Although the Gender Bias Task Force studies varied in approach and scope, they all spotlighted two attributes in the legal profession: (1) acute female underrepresentation and (2) “rampant sexism.”
Despite an inspiring history of female “firsts,” the Gender Bias Task Forces revealed a significant female gap up to the mid-1990s, when their work primarily ended. Twenty years later, the statistics paint a similarly bleak picture. While women comprise almost half of law students today, women are woefully underrepresented in the most powerful and elite positions of the legal profession. Women make up only a quarter of federal and state judges, and 21% of law firm partners. Those who do make partner earn only 44% of what their male counterparts earn. Female lawyers are also tracked into lower-income practice areas. Although women make up 40% of law professorships, they hold only 28% of deanships. These numbers are even direr for women of color. Although they comprise 20% of the population, they make up only 8% of state and federal judges, less than 3% of all law firm partners, 7% of tenure/tenure-track professorships, and 8% of deanships.

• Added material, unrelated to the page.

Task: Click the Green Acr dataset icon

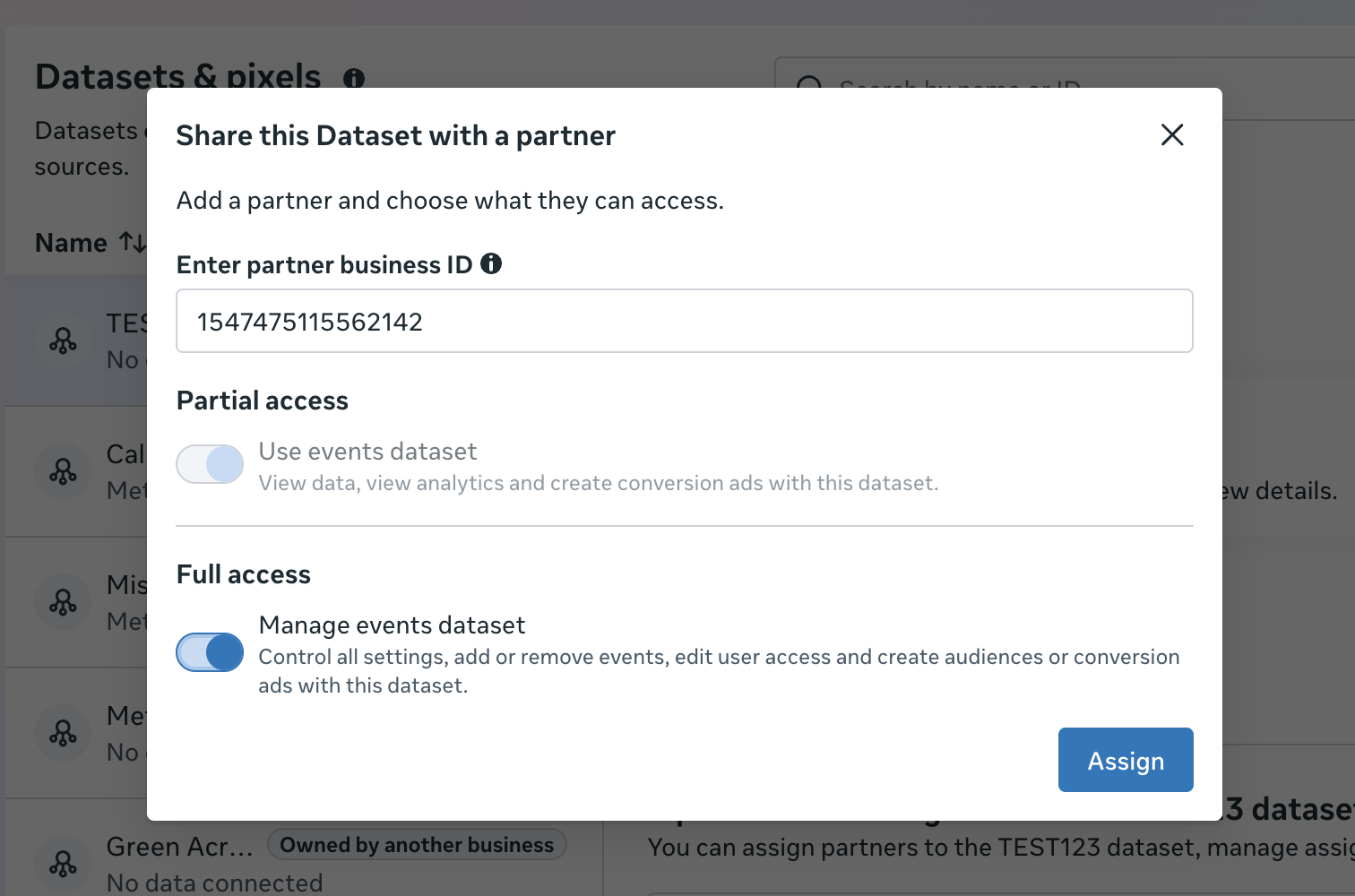Action: [63, 864]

Of course, the numbers tell only one part of the story. Not only is the legal profession dominated by men, it is rife with boorish and sexist conduct toward its female members. The Gender Bias Task Force studies “generally found … women lawyers often suffered gross discrimination, and female parties and staff were regularly mistreated on the basis of gender.” The extent to which this remains the case is unclear. However, if the current #MeToo movement is any indicator of the American workplace climate overall, there is much about which to be concerned. The fact that this movement has spread like wildfire across industries as varied as entertainment, politics, media, and professional athletics suggests that gender discrimination is systemic and endemic.

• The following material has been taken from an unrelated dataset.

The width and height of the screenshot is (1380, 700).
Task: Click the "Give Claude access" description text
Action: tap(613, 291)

Coleman does a deft job of recognizing the positive contributions of the Gender Bias Task Force movement, identifying its shortcomings, and building from this base with proposals of her own. She tips her hat to the pioneers of the movement, highlighting their positive recommendations for change, including gender bias and civility educational programs for judges, law students, and lawyers; changes to the rules of professional conduct; recruitment efforts for female lawyers and judges; judicial election and appointment process reforms and training; and standardization of judicial qualifications. Coleman hits the nail on the head, however, in asking where we are twenty years after the efforts of the Task Forces largely subsided. With over half of all law students being female since 1996, what does the legal profession have to show for this equalization?
Coleman cleverly selects the world of complex civil litigation, specifically MDL, to illustrate the ubiquity of gender inequity in the legal profession. This exemplar is a microcosm of the larger endemic problem of discrimination against female lawyers and judges.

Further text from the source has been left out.